Friday, November 30, 2007

Meeting with Big D ~ 10/01/07

I didn’t expect to have the meeting be a love fest over my thesis, I know Dr. D better than that, but I also didn’t expect to have it savaged like this. I write this not with anger but with a real challenge in front of me now. The main criticism was that this was, as it stands, an easy thesis without any really new ideas. Granted, I had my suspicions after discovering more scholarship than expected on this topic of soccer instilling values and developing a democratic civil society.

This EU organization that Dr. V put me in contact with has a number of papers on this already. But I figured, by looking at the question of how this is a mechanism of identity and what that means for the culture, that I would be taking a different approach. Largely, I think I am doing, and I think that I could stick with this, do the thesis, be done in May and move on. Or…

…I could take the challenge laid down of moving my thesis outside the institutional perspective and attempt to look at the spontaneous nature of soccer at the grass roots level. Here I would need to consider how soccer at this level is co-opted by the institution and how it re-enforces status quo mentality. While it might remove differences within, it reifies discrimination.

Um, ok. But what about when the UN goes into a conflict zone and uses soccer to bring together community members normally found on different sides of the conflict? What is the negative aspect of this, and why does it not lead to harmony? Is it because you are basically creating a soccer “community” or system that will become what it is in Europe: part of civil society, and representative of one identity?

Ok, lets look at a conflict zone: Kosovo for example, a state struggling for independence against Serbia. Why would reconciliation through soccer be a problem? Well, if the teams are divided along ethnic lines I can see the problem, it would be a case of re-enforcing nationalist feeling and the game would default to being about victory over the opponent. But what if an outside force (the UN, or an NGO) came and mixed up the team, removing the ethnic lines of the competition by placing people from opposite sides on the same team? Does this still mean that the system is being re-enforced? I feel stuck on this question. I want to answer no, because the sport will teach them that the differences are fabricated by some other mechanism. But Dr. D would think that this is not the case. His reasoning is hazy to me, that this forced break-down of the opposing identities is still part of the same system that puts them in conflict to start with.

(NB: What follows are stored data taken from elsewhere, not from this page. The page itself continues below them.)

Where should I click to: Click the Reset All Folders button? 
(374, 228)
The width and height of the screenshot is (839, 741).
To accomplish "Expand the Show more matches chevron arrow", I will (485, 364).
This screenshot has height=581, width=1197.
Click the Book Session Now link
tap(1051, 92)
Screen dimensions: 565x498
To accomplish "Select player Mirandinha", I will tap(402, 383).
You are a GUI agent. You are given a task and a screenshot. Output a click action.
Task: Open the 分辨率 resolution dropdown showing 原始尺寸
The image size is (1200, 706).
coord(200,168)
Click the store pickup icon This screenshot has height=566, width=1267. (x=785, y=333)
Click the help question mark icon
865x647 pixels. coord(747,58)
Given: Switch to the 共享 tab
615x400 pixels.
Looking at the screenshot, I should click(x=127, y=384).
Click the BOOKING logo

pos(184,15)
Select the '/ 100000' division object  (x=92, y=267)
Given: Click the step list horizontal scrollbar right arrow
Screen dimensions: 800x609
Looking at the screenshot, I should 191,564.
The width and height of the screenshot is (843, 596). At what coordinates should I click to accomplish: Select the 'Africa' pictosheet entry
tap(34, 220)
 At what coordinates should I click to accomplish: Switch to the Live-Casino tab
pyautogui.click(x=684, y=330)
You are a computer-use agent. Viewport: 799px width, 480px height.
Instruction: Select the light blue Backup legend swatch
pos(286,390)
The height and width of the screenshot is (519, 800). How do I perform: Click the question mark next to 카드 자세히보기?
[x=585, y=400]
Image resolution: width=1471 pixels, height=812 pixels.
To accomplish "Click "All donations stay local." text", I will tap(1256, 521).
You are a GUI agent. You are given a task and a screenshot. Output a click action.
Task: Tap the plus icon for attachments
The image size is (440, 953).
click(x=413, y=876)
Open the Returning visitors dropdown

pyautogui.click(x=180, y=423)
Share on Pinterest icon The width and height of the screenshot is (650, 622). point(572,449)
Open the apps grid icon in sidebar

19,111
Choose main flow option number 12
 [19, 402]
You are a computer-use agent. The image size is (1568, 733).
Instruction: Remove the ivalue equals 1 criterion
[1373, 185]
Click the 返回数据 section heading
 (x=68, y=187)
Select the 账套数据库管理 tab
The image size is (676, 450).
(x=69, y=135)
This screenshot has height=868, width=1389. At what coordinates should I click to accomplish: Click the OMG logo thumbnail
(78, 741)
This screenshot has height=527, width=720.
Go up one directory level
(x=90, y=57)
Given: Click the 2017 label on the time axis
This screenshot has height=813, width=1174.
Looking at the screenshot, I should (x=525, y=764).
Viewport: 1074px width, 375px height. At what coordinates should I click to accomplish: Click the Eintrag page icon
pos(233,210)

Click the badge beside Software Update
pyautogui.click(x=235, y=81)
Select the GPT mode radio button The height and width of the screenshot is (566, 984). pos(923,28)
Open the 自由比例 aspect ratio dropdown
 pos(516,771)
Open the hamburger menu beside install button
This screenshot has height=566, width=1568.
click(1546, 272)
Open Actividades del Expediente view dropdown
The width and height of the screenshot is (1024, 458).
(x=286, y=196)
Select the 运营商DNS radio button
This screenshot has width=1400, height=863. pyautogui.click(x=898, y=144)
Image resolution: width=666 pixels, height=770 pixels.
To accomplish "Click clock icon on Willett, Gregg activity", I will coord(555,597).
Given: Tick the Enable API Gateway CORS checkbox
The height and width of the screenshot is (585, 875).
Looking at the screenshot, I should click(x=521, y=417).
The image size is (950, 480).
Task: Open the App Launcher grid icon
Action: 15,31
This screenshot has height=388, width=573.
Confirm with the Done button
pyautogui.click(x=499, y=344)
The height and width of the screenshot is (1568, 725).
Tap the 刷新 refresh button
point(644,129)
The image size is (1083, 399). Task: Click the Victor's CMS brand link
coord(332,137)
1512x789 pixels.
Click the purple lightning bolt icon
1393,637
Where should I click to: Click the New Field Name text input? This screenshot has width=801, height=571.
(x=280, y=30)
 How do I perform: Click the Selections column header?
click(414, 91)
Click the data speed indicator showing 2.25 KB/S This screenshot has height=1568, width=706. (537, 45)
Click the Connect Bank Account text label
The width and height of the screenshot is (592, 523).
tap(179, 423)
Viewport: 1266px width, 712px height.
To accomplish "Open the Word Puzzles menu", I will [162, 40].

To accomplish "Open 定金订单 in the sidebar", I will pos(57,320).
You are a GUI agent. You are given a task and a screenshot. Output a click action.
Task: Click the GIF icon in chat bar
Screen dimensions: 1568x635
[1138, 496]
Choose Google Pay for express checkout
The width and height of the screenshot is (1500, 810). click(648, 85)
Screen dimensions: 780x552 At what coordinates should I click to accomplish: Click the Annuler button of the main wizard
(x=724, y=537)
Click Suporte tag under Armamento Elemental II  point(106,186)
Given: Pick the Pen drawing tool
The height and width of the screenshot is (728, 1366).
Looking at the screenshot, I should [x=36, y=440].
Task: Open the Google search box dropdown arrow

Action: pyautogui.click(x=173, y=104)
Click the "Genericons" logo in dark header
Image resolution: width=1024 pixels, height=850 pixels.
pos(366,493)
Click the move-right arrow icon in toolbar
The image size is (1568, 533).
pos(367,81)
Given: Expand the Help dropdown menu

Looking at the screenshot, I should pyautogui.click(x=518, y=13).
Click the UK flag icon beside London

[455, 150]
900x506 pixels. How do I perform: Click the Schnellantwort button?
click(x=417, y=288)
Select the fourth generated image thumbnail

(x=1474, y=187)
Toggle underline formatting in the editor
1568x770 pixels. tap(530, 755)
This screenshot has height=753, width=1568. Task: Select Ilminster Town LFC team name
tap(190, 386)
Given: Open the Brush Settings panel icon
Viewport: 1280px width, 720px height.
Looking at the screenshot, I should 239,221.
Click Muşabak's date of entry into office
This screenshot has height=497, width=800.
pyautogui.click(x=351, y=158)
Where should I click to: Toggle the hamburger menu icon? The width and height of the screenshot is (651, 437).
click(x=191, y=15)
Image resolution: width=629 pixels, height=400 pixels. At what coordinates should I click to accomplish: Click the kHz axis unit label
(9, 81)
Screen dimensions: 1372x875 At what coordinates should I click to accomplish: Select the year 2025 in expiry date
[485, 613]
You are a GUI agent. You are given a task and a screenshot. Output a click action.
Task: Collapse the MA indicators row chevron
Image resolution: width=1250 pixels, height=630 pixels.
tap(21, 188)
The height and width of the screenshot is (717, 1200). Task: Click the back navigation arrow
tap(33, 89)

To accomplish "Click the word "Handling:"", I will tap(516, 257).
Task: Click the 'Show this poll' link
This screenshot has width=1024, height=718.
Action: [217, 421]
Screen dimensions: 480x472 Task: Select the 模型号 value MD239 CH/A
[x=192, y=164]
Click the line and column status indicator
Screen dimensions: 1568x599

Well, I am reading Hargreaves’s take in Sport, Power and Culture. Here sport is examined in its British context and how the state uses sport as a form of socialization. If I understand correctly, then sport means making model citizens, the type who are not challenging the status quo, not “anti-social” and who are productive laborers. In other words, this develops healthy consumers. In a UN context, the idea would be similar, we are replacing one identity with another. The individual goes from being a tribal member to being one who now wants to own a house, buy a car, eat at a fancy restaurant: basically they become a consumer. This, I think, is the core of Dr. D’s criticism. My paper approaches the topic from an assumption that the bigger system into which the individuals are being socialized is good. Just because the war has ended, or the border dispute is resolved, it does not mean that there is a more just system in place.

Ok, so then, lets figure out how to move this monster out of the system. Soccer that emerges spontaneously is different in its anarchical nature. There is no-one controlling it, there is no-one benefiting from it (in the economic sense), thus it is soccer for soccer sake, not for societies sake. With this analysis, the individual plays a very different role than in a structured, controlled environment. First of all, this spontaneous soccer is about the individual, not the team. Thus it is more empowering on an individual level. The people become cognizant of their individual ability not as a result of the team performance. The two performances are not linked when it is spontaneous and uncodified. In a dirt pitch pick up game no-one really cares about the final score, beyond some minor disappointment that they failed to shoot a winning goal.

This places the debate of intra or extra institutional as the value of a sporting culture.